BEST PRACTICE: removing soil compaction by sward-lifting will be one topic discussed at the Bottom Up Grass Production event at Leyburn

BEST PRACTICE: removing soil compaction by sward-lifting will be one topic discussed at the Bottom Up Grass Production event at Leyburn

First published in Farming Darlington and Stockton Times: Photograph of the Author by

FARMERS have been advised to take care when dealing with soil compaction.

Dr Liz Genever, Eblex senior livestock scientist, said aerators or sward-lifters should only be used when there are clear signs of compaction, and at the appropriate time.

She said: “Before taking any action, producers need to carry out a soil assessment by digging holes.

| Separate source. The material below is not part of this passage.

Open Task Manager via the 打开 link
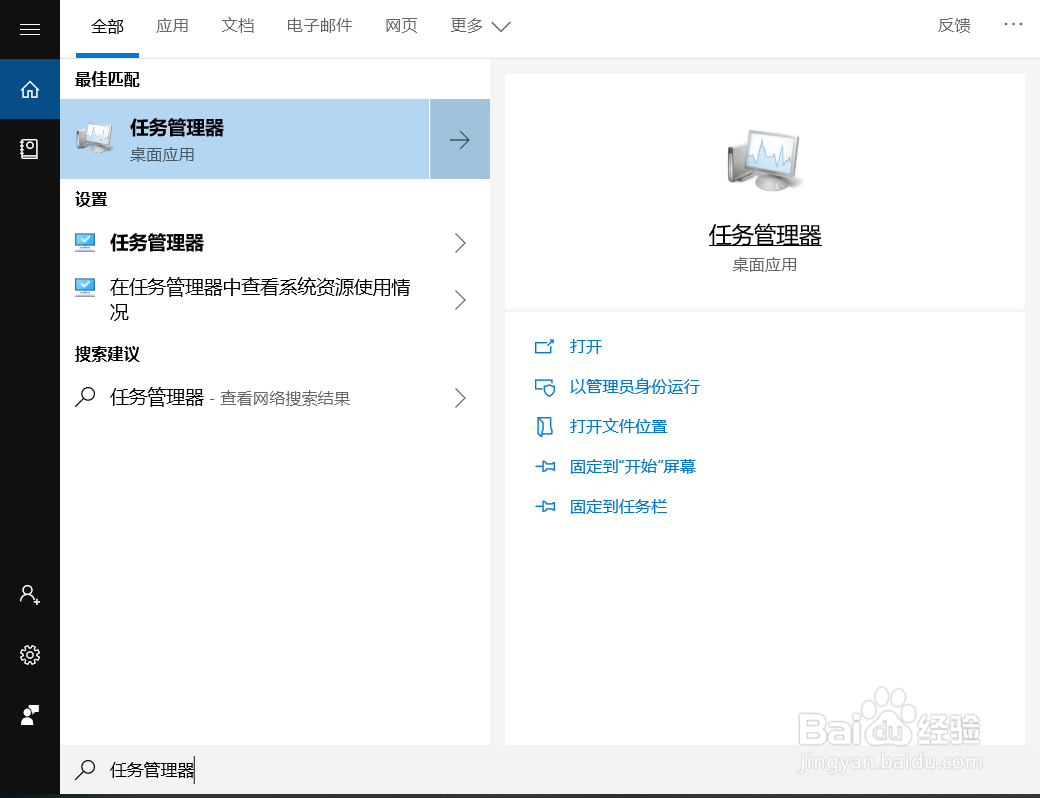This screenshot has height=798, width=1040. pos(586,347)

“This may reveal that the situation isn’t as bad as initially thought and will help prioritise fields needing attention.

“If soil compaction is identified, producers may decide that using aerators to deal with compaction in the top 5-10cm of soil, or sward lifters, which deal with compaction 10-25cm down, is appropriate.”

Dr Genever said guidelines from Adas work in the 1980s provided some clear messages for producers when using topsoil looseners.

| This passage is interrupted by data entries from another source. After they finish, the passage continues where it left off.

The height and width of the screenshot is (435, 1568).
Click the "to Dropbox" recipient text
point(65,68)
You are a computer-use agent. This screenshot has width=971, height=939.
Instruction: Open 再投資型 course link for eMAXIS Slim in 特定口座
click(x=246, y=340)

“The most timely one is to aim to remedy compaction in the autumn, as dealing with compaction in the spring may cause more problems,” she said.

The Adas guidelines are:

  • Do not use topsoil looseners unless there are clear signs of soil compaction and the moisture content is suitable;
  • Examine the soil by digging holes to find out the nature and depth of any compacted layers, as well as the moisture content and friability of the soil;
  • Topsoil loosening in conditions which are too wet will potentially lead to increased soil damage through smearing and wheel slip;
  • Topsoil loosening in dry conditions is likely to lead to the formation of large clods, sward-tearing and excessive surface heave giving an uneven surface finish;
  • Topsoil loosening is not recommended in poorlydrained soils if no drainage system is present, as this is likely to cause excessive wetness in low-lying areas which will potentially be at further risk of poaching and recompaction.

In these situations, and on heavy-textured soils, a mole plough may be more effective in improving the soil drainage status than topsoil loosening; 

  • Topsoil loosening should be carried out in the autumn when grass growth is declining. If carried out in the spring or summer when grass is growing rapidly, disturbance to the root system can lead to severe sward death.
  • Use the appropriate equipment and set it up correctly.

The depth of compaction will dictate the depth of working required – make sure the compacted layer is about 2.5cm above the critical working depth of the implement used and examine the extent of shatter on a trial run, adjusting the equipment if necessary;

  • Recently-loosened soil is very sensitive to recompaction and it is important to allow the newlyloosened structure to be stabilised by root activity and natural soil processes;
  • Cut or graze the site immediately before treatment to ensure sward height is low.